"I was just talking," said Olhado. "When I said that about Miro. It was just something I thought, putting him together with that old story. It probably isn't even a true story."
"It's true," said Ender.
"How do you know?"
"I knew Mazer Rackham."
Olhado whistled. "You're old. You're older than any of the trees."
"I'm older than any of the human colonies. It doesn't make me wise, unfortunately."
"Are you really Ender? The Ender?"
"That's why it's my password."
"It's funny. Before you got here, the Bishop tried to tell us all that you were Satan. Quim's the only one in the family that took him seriously. But if the Bishop had told us you were Ender, we would have stoned you to death in the praca the day you arrived."
"Why don't you now?"
"We know you now. That makes all the difference, doesn't it? Even Quim doesn't hate you now. When you really know somebody, you can't hate them."

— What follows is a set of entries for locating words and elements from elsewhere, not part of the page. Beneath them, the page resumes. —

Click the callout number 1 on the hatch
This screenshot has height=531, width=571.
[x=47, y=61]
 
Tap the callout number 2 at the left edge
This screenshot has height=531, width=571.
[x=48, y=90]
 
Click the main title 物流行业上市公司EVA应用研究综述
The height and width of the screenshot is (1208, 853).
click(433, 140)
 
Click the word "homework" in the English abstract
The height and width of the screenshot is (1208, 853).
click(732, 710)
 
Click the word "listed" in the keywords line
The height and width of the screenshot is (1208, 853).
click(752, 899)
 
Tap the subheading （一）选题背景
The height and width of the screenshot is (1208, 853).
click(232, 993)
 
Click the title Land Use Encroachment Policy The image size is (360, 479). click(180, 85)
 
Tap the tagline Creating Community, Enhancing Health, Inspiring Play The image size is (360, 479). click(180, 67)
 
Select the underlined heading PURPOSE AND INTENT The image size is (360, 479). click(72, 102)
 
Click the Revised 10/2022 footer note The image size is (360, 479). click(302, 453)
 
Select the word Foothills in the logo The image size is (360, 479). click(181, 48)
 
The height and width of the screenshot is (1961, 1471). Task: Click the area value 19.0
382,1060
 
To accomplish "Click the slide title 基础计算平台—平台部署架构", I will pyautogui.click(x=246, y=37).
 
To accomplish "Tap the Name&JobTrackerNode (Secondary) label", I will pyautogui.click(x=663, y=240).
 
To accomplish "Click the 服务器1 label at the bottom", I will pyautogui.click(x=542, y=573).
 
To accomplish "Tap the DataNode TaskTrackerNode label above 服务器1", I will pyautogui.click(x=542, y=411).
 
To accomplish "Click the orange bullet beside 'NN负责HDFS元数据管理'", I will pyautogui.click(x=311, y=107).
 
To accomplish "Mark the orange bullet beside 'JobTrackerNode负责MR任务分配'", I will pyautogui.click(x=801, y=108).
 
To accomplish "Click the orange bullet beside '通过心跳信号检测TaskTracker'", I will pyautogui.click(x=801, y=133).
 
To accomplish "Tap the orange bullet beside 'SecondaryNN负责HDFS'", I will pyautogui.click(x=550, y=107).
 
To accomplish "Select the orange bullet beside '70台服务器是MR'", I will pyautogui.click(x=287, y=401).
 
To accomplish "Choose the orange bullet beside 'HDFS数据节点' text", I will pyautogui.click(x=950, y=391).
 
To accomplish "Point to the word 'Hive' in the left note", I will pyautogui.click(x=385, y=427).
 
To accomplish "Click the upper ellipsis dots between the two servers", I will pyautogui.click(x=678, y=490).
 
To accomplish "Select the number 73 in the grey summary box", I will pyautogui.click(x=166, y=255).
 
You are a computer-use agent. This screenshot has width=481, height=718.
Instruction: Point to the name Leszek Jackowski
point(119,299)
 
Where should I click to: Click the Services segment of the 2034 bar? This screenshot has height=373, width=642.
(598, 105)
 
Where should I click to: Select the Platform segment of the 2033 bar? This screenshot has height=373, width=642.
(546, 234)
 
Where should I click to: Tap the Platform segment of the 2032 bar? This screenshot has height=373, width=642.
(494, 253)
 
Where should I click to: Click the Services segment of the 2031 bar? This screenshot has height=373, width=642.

"Or maybe it's just that you can't really know them until you stop hating them."
"Is that a circular paradox? Dom Cristao says that most truth can only be expressed in circular paradoxes."
"I don't think it has anything to do with truth, Olhado. It's just cause and effect. We never can sort them out. Science refuses to admit any cause except first cause--knock down one domino, the one next to it also falls. But when it comes to human beings, the only type of cause that matters is final cause, the purpose. What a person had in mind. Once you understand what people really want, you can't hate them anymore. You can fear them, but you can't hate them, because you can always find the same desires in your own heart."
"Mother doesn't like it that you're Ender."
"I know."
"But she loves you anyway."
"I know."
"And Quim--it's really funny, but now that he knows you're Ender, he likes you better for it."
"That's because he's a crusader, and I got my bad reputation by winning a crusade."
"And me," said Olhado.
"Yes, you," said Ender.
"You killed more people than anybody in history."
"Be the best at whatever you do, that's what my mother always told me."
"But when you spoke for Father, you made me feel sorry for him. You make people love each other and forgive each other. How could you kill all those millions of people in the Xenocide?"
"I thought I was playing games. I didn't know it was the real thing. But that's no excuse, Olhado. If I had known the battle was real, I would have done the same thing. We thought they wanted to kill us. We were wrong, but we had no way to know that." Ender shook his head. "Except that I knew better. I knew my enemy. That's how I beat her, the hive queen, I knew her so well that I loved her, or maybe I loved her so well that I knew her. I didn't want to fight her anymore. I wanted to quit. I wanted to go home. So I blew up her planet."
"And today we found the place to bring her back to life." Olhado was very serious. "Are you sure she won't try to get even? Are you sure she won't try to wipe out humankind, starting with you?"
"I'm as sure," said Ender, "as I am of anything."
"Not absolutely sure," said Olhado.
"Sure enough to bring her back to life," said Ender. "And that's as sure as we ever are of anything. We believe it enough to act as though it's true. When we're that sure, we call it knowledge. Facts. We bet our lives on it."